EXTRACT TO READ:
==*==

As we've come to see here, not all sources for these many illustrations are, put simply, all that great or reliable.
To start off, the ↑ above illustration is excellent example: A) Obviously, the name of this illustration doesn't match up with any scene in A Tale of Two Cities! My guess is that it's actually depicting Charles being taken away in "Dusk" (pretty major thing to get wrong!). Multiple online sources cite this as the name, but is that really what Max Cowper himself named it? B) I honestly didn't know until recently that this was, in fact, by Max Cowper! I've had this illustration stored in the archives for years and was only able to confirm it by - you guessed it - looking at that faint signature below the main character's feet and checking it off another color illustration by him (poetically, for Barnaby Rudge).
This is something that happens often in my research: Many illustrators for this novel will have a one-off piece not necessarily related to the work they did for the novel itself, and it's usually much more difficult to connect that piece to their book illustrations (when we get to Fred Barnard eventually...oof!). Oftentimes, the image just gets passed around over decades of republication - sometimes even traced / redrawn - and used as a cover or frontispiece without credit.
There are other forms of unreliability, though - including one I just encountered for the first time: Here are Cowper's eight 1902* illustrations for the novel. One of these is not like the others - see if you can tell which!
If you guessed the fourth ("Monsieur le Marquis"), you'd be correct!
Basically, when I originally downloaded this set from the Internet Archive, I hadn't downloaded them as individual images but rather the entire book as a PDF which I then picked the images off of - and what I hadn't realized until recently was that this compresses the images in a strange way.
Here is what the PDF compression looks like:
See how much beautiful linework and detail gets crunched?
And so, today, to make this post, I went out to that source again and downloaded each individually - only to find that this exact source no longer had the Marquis illustration! Basically, I think that someone working at the Internet Archive rescanned the exact same copy of the book - accidentally skipping one of the illustrations in the process - and then replaced the old scan with this new (honestly really nice) one. Human error strikes again, both on my part and on theirs!

==*==

DATA PROVIDED:
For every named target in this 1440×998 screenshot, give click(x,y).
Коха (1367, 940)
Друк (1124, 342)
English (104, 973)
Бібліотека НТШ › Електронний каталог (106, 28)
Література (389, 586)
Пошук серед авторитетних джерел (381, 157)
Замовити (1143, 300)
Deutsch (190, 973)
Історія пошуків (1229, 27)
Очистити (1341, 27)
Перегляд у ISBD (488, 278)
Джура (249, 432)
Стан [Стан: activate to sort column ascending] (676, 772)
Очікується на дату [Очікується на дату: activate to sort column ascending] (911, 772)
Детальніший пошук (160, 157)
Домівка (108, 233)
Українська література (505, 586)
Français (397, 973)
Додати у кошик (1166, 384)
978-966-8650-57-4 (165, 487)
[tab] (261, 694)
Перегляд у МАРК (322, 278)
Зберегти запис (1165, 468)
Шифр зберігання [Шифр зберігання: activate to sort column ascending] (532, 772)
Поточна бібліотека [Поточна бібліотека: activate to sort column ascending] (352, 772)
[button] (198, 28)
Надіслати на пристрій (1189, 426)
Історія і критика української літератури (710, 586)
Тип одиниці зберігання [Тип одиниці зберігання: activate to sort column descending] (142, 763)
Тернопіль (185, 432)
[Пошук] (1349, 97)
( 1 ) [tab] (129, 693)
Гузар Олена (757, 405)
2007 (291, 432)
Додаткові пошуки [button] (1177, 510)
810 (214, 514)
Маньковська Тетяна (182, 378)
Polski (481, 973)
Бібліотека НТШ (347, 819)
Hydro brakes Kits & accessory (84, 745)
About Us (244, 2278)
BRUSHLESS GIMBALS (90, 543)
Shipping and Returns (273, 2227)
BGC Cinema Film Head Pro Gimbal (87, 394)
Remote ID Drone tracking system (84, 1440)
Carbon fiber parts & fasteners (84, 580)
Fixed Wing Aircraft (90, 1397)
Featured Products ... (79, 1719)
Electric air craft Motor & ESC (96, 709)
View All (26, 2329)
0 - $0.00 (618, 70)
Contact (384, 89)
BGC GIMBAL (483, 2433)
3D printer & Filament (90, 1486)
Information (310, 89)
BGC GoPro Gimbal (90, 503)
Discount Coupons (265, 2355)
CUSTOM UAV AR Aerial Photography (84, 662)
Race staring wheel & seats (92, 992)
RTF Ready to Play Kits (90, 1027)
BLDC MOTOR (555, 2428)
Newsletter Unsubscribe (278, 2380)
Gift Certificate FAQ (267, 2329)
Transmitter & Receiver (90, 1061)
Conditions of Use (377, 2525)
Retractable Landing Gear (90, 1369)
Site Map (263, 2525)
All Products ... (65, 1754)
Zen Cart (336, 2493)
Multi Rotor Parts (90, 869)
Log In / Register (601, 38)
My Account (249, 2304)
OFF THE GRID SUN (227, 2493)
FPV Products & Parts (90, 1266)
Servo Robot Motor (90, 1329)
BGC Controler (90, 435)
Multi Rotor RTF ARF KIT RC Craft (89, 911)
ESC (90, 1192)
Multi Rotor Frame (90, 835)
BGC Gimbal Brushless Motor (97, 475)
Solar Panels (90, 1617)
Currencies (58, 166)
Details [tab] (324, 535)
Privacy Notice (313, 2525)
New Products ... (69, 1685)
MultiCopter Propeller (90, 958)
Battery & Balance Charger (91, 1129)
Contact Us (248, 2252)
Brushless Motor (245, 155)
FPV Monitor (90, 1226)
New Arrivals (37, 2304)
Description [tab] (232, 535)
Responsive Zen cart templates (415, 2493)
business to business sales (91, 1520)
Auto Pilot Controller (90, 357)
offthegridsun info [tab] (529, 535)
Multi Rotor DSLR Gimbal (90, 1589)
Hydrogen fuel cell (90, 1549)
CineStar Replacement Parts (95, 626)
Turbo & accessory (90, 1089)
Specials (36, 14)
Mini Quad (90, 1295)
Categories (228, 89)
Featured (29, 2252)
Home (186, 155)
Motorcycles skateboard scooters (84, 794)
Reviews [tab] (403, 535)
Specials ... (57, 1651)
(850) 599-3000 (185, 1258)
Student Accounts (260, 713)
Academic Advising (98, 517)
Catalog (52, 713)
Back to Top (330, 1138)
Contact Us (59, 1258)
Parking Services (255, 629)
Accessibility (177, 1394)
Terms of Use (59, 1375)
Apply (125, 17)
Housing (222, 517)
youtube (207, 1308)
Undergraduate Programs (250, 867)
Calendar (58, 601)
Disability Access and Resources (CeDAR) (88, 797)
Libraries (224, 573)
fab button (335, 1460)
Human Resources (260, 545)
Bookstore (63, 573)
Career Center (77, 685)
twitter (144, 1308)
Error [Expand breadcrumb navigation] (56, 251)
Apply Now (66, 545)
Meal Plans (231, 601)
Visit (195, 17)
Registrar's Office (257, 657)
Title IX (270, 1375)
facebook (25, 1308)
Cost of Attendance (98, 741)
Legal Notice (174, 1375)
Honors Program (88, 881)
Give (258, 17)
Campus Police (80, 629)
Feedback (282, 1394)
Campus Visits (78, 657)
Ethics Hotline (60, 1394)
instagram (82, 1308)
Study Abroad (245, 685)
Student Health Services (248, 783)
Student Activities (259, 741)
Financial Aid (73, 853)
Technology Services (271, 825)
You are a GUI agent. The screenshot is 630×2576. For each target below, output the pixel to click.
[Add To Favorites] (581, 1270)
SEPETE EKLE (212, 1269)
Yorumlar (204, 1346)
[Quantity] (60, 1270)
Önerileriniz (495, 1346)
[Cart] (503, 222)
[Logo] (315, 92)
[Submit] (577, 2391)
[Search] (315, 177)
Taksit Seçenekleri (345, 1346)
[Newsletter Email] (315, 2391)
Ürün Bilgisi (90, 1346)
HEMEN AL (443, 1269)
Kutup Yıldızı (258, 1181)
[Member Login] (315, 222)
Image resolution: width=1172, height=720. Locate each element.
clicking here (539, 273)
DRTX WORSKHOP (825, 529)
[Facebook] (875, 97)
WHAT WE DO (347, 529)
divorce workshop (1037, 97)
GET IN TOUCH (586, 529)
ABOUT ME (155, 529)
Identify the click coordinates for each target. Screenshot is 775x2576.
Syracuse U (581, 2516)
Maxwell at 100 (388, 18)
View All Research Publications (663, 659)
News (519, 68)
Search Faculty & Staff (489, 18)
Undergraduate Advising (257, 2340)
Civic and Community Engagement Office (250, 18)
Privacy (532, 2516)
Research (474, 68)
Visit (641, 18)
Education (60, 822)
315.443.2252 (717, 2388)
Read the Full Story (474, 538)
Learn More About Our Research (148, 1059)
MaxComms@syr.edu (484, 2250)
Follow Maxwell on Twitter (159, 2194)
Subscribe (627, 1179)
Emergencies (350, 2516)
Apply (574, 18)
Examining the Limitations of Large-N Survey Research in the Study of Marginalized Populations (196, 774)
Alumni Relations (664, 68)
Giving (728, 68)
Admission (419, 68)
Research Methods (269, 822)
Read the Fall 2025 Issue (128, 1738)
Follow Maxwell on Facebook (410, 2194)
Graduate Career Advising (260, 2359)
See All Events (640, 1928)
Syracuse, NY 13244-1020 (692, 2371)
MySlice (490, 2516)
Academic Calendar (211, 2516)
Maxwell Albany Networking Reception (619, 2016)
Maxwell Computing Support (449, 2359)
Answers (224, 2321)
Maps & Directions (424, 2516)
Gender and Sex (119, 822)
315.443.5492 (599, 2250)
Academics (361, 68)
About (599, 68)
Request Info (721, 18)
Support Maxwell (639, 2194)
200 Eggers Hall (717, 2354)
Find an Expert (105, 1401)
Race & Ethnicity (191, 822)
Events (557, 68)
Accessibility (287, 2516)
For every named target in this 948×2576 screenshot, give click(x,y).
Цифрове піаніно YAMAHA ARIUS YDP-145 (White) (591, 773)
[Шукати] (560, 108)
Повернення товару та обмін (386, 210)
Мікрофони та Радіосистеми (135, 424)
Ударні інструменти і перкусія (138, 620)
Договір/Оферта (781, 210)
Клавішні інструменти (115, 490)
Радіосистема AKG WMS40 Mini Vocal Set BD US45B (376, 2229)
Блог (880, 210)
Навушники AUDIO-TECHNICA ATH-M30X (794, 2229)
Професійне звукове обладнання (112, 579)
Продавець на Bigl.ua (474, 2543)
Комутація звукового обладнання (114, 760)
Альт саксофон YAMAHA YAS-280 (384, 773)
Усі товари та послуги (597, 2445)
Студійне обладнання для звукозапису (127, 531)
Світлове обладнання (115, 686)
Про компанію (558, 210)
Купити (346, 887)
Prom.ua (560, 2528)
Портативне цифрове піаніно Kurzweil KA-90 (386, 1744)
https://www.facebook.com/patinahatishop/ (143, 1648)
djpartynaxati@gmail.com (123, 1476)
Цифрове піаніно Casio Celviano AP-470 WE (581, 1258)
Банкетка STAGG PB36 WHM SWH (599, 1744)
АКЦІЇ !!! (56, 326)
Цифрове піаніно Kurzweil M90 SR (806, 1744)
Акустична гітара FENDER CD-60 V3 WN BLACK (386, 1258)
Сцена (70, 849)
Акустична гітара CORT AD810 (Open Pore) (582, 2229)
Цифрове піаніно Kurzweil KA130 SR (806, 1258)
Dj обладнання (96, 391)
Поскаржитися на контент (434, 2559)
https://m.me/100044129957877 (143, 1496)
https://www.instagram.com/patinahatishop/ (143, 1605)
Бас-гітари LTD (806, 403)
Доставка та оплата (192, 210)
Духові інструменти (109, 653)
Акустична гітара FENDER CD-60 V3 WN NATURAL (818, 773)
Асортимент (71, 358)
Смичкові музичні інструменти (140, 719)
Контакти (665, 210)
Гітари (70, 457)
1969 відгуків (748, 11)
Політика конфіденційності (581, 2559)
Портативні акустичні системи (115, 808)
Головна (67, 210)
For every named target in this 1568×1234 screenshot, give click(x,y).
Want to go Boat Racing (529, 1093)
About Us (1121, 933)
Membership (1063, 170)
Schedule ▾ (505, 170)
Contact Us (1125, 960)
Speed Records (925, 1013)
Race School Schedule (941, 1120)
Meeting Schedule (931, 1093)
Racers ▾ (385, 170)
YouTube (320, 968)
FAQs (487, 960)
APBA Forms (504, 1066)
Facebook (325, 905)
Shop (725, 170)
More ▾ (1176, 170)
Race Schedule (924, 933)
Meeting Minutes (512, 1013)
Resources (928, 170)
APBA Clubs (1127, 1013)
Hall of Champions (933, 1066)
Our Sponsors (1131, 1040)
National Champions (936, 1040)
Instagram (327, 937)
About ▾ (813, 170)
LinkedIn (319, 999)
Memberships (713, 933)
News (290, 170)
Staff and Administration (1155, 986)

==*==

THINGS TO DO:
A: Please list the ways the post about Max Cowper's illustrations says a one-off image can be handled as it moves through later editions.
B: In the post about Max Cowper's illustrations, which of his 1902 illustrations was missing from the newer Internet Archive scan?

ANSWERS:
A:
- Passed around over decades of republication
- Traced or redrawn
- Used as a cover or frontispiece without credit

B: The fourth one, "Monsieur le Marquis."